Problem description :: Extract the material from the line containing "Identify the location" through the line containing "(157, 694).", copying it word for word and leaving out the pictures.

*** Supplied records ***

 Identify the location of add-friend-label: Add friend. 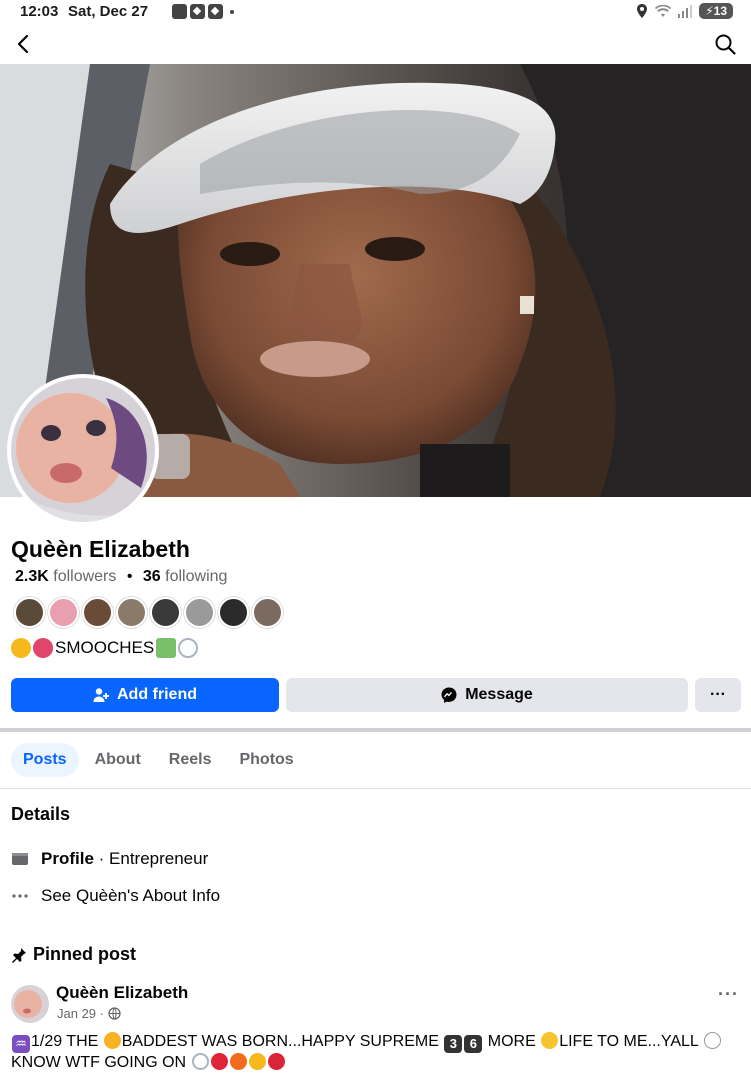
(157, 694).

*** End of Supplied records ***
*** Supplied records ***

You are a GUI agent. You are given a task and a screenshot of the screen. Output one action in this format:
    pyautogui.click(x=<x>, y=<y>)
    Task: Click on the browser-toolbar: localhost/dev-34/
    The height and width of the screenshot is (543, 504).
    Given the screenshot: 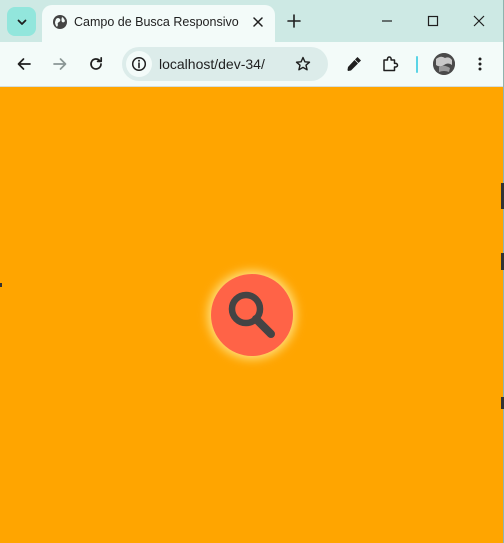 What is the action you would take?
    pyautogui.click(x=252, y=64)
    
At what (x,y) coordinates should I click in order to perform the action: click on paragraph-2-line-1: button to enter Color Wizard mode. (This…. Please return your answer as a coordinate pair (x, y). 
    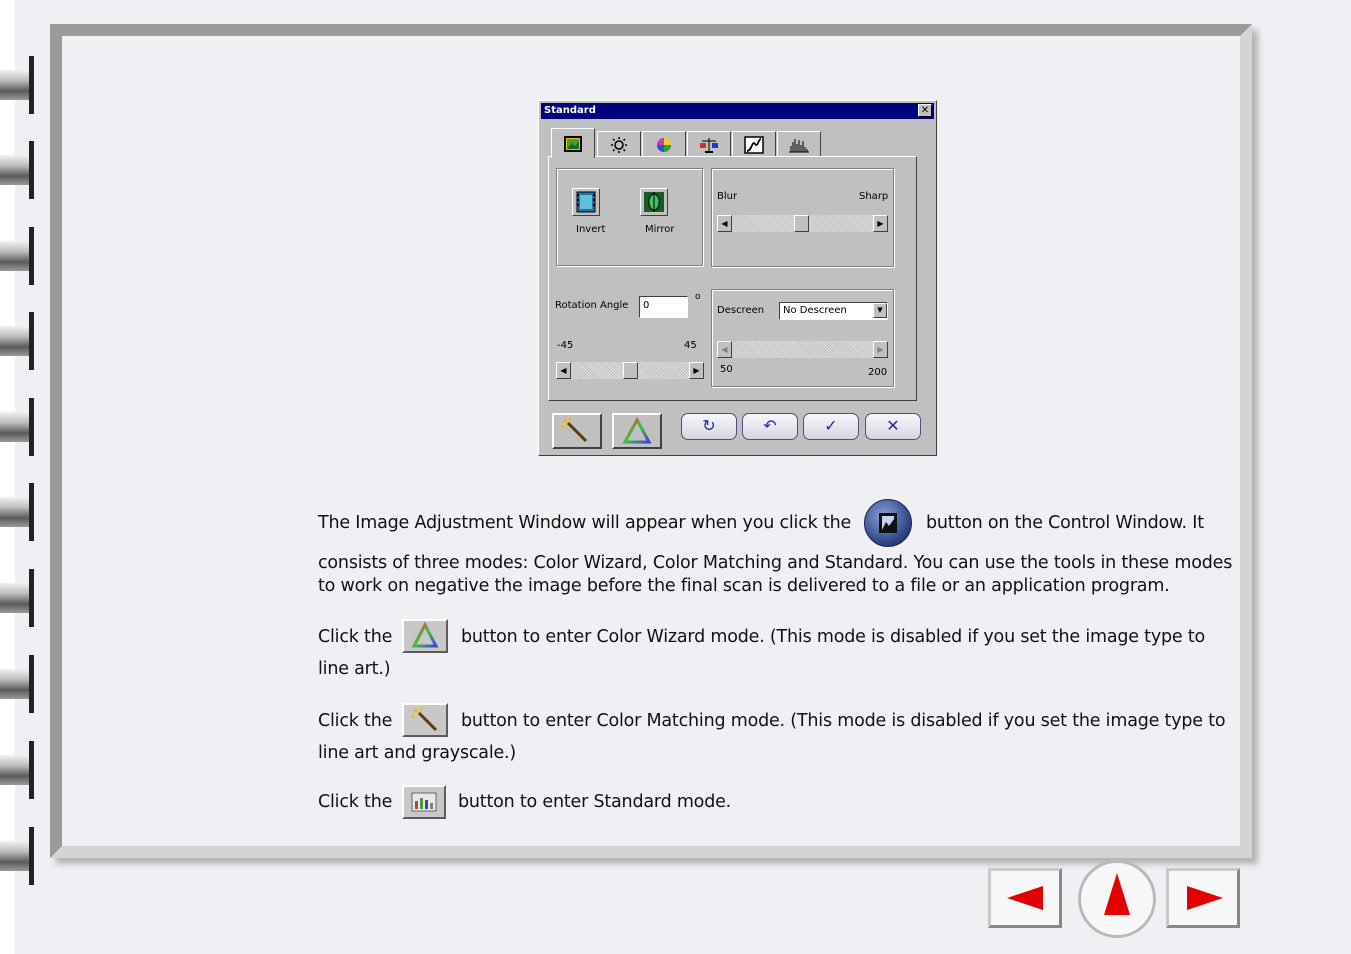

*** End of Supplied records ***

Exercise answer ::
 Identify the location of add-friend-label: Add friend. 
(157, 694).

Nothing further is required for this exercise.